The Basics of Web Application Penetration Testing
Due to the increase in the complexity of cyberattacks, companies are investing more resources than ever to secure their systems from reputational and financial losses. One of the most used security testing techniques is web application penetration testing, Pen Test or Pen Testing.
Web application penetration testing involves simulating cyberattacks against application systems (APIs, front-end servers, back-end servers) to identify exploitable vulnerabilities and access sensitive data. It helps companies verify their systems’ security, identify any vulnerabilities and their scope of the damage, and develop strategies to mitigate potential threats.
Types of web application penetration testing
There are two major types of penetration testing for web applications:
Internal pen testingThis type of testing focuses on the web applications hosted on the intranet within the organization. The goal is to identify any potential vulnerabilities within the corporate firewall by using invalid credentials to access the system and determining the possible damage and route of attacks. Some of the most common internal attacks are:
- Simulation of Phishing attacks
- Malicious employee attacks
- Attacks using user privileges
- Social engineering attacks
External pen testingThis type of penetration testing focuses on external attacks on the web applications hosted on the internet. The testers (aka ethical hackers) simulate external attacks using the IP address of the target system. External pen testing involves testing the applications’ firewalls, IDS, DNS, and front-end & back-end servers.
In addition to these, there are a few more approaches to pentest, such as blind testing, double-blind, and targeted testing.

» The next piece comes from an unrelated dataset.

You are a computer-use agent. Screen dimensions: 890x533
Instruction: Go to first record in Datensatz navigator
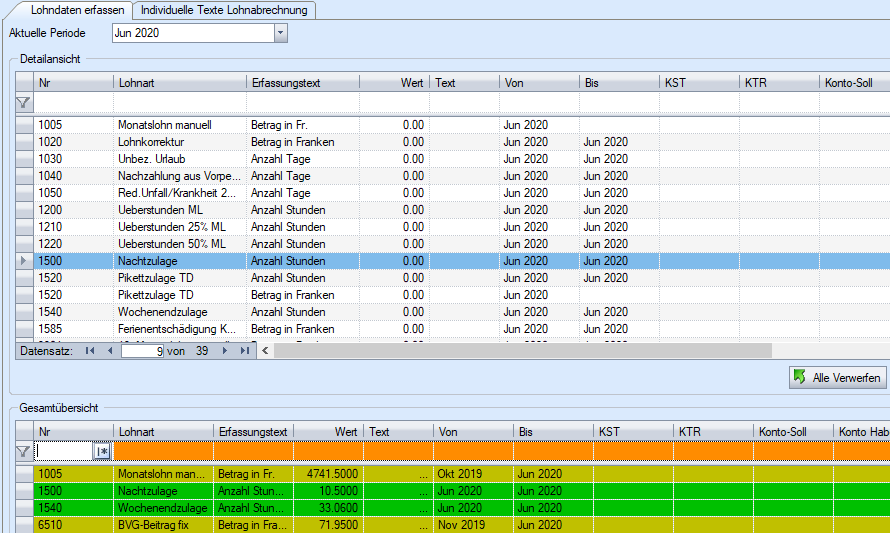(x=90, y=351)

Steps of Web Application Penetration Testing:
Planning and reconnaissanceThis step involves defining the goals and objectives of the test process, gathering information (servers, networks, domain names, etc.), and choosing the tools and techniques for testing. Based on the type of interaction required with the target system, there are two types of reconnaissance:
Active ReconnaissanceIn this process, the tester directly probes the target system to gather information. Some of the approaches for active reconnaissance are:
- Shodan network scanner
- Fingerprinting the web application
- DNS zone transfer
- DNS forward and reverse lookup
Passive ReconnaissanceThe tester gathers the information available on the internet without having a direct interaction with the target system.
Some of the popular tools used for web application penetration testing are listed below:
- Burp Suite
Scanning and exploitationOnce the testers have all the required information at their disposal, they can simulate cyberattacks on the web applications and discover the target’s vulnerabilities. The next step is to exploit those vulnerabilities by gaining access to privileged information, stealing data, modifying system configurations, intercepting traffic, and more to estimate the amount of damage they can cause to the target system. Some of the test scenarios for simulating cyberattacks are listed below:
- Cross-Site Scripting
- Security Misconfigurations
- SQL Injection
- Password Cracking
- Caching Servers Attacks
- Cross-Site Request Forgery
- File Upload flaws
- Broken authentication and session management
Analysis and reportingA detailed report is compiled to outline the significant findings of the test process. The report includes all the details such as sensitive data exposed, a list of exploited vulnerabilities, the time duration for which the tester could maintain undetected access to the system, etc. This information is shared with the security personnel to analyze and configure the company’s WAF settings, fix the most critical parts, and implement application security policies to patch vulnerabilities and protect against future threats.
Web applications are the primary source of business for numerous companies. With thousands of transactions taking place every second, securing these applications from attacks and data theft becomes crucial. Web application penetration testing can help organizations achieve the highest system security and prepare for any potential threat. Security personnel can leverage the latest testing tools to examine the existing source code, servers, WAF, database connectivity, APIs, third-party integrations, etc., to discover vulnerabilities, mitigate risks, and update security policies.